Des excès à Louveciennes
« Dans leur zèle patriotique, mes braves concitoyens avaient arrêté un certain nombre de personnes et coupé les cheveux à quelques femmes dont la conduite avait paru particulièrement scandaleuse. Il fallait calmer leurs ardeurs ou prendre des dispositions de nature à satisfaire à la fois la justice et l’humanité. Je recevais parfois un coup de téléphone d’une femme affolée : « On va me couper les cheveux ! Venez vite » ou d’une épouse furieuse : « On a arrêté mon mari, il n’a rien fait ! », ou encore des menaces ou assignations parce qu’on avait pris du bois dans une propriété… Je m’employais à satisfaire ces diverses exigences, rassurer les uns, éviter aux autres un châtiment trop rigoureux, dénoncer et poursuivre les trafiquants - il y en avait hélas ! En fin adoucir des traitements sévères même justifiés.
Je recevais aussi la visite de quelques autres maires des environs venus pour s’informer. Enfin, comme je disposais d’un peu d’essence et qu’il m’était loisible de me servir de la voiture, je pus m’informer également auprès de mes collègues. Je descendais de Louveciennes vers Bougival. Les villages s’étaient entourés de chevaux de frise que l’on écartait sur mon passage. Il y avait sur la route nationale n°13 qui conduit à Paris de gros troncs d’arbres roulés au travers et entre lesquels ma voiture devait se frayer un passage. La circulation était presque totalement arrêtée, mais au bout de huit jours les choses reprirent un cours beaucoup plus normal. »

▶ **Données fournies**:
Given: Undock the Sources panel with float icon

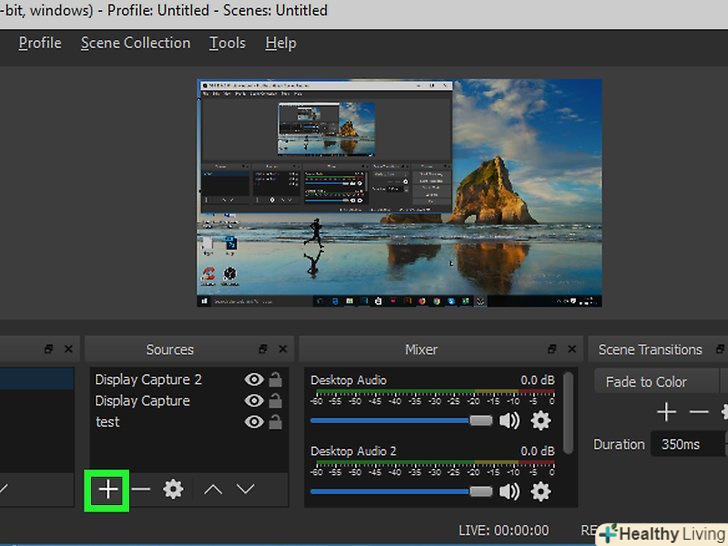Looking at the screenshot, I should pyautogui.click(x=263, y=349).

▶ **Consignes**:
(1) D'après le texte sur Louveciennes, répondez brièvement :
(a) Qu'avait-on fait à quelques femmes dont la conduite avait paru particulièrement scandaleuse ?
(b) Depuis Louveciennes, vers quelle localité la voiture descendait-elle ?
(c) Au bout de combien de jours les choses reprirent-elles un cours beaucoup plus normal ?
(2) Poursuivez le texte sur Louveciennes après sa dernière phrase.

▶ **Réponses**:
(1)
(a) On leur avait coupé les cheveux.
(b) Vers Bougival.
(c) Au bout de huit jours.

(2)
Relations avec un Préfet surveillé par un Comité départemental de Libération hostile
« M’étant rendu à la préfecture, à Versailles, je pris contact avec le Préfet institué par le Gouvernement provisoire, Monsieur Roger Léonard, dont j’aurai l’occasion d’évoquer la brillante carrière et qui pour lors se débattait avec un Comité départemental de Libération dont les tendances révolutionnaires n’étaient que trop certaines. Monsieur Léonard me reçut avec beaucoup d’affabilité. Je lui rendis compte de la situation dans ma commune et nous convîmes de nous revoir dès que possible. Au début du mois de décembre 1944, les délégations de comités locaux de Seine-et-Oise se réunirent en congrès à l’appel du Comité départemental de Libération que présidait alors un communiste notoire des environs d’Étampes nommé Serge Lefranc, assisté de délégués des différents autres partis politiques. Les résolutions qui furent prises à ce congrès marquaient des tendances nettement hostiles à l’autorité gouvernementale et faisaient état d’un désaccord profond avec l’administration préfectorale. Il fallait toute la souplesse et toute l’intelligence de Monsieur Léonard pour éviter une cassure irrémédiable et maintenir les prérogatives de l’administration centrale. Cette situation confuse, il m’était donné d’en retrouver partout la marque, même à Paris où des sections de patriotes s’étaient organisées dans des locaux réquisitionnés par leurs soins, où des arrestations et des perquisitions illégales avaient été perpétrées ; des abus constants, des menaces aux biens parfois des tortures aux hommes et aux femmes, laissaient pressentir le danger de voir se perpétuer une action révolutionnaire dont l’immense majorité du pays ne voulait à aucun prix. Mais tandis qu’au nord de la Loire le calme renaissait peu à peu, que l’autorité gouvernementale s’affirmait, que la présence de Maurice Thorez dans le gouvernement avait pour conséquence la mise en sommeil, puis la dissolution des milices patriotiques, en un mot que l’autorité du Gouvernement provisoire faisait prévaloir celle de l’État, par contre la situation demeura pendant longtemps très confuse dans le Centre et le Sud. Nous en percevions les échos et nous étions inquiets quant à l’avenir.
J’avais toujours pensé que nous subirions un gouvernement d’extrême gauche pendant quelques semaines et je me réjouissais pour le pays que ce péril ait été évité, mais je comprenais sans peine qu’il faudrait au général de Gaulle beaucoup de fermeté et de patience pour calmer ce bouillonnement d’aspirations confuses, cette véritable révolte populaire qui atteignait en premier lieu ceux qui avaient pactisé avec l’occupant, mais dont l’action désordonnée n’épargnait pas les vengeances personnelles et atteignait même ceux qui s’étaient efforcés pendant l’occupation d’adoucir le sort de leurs compatriotes. »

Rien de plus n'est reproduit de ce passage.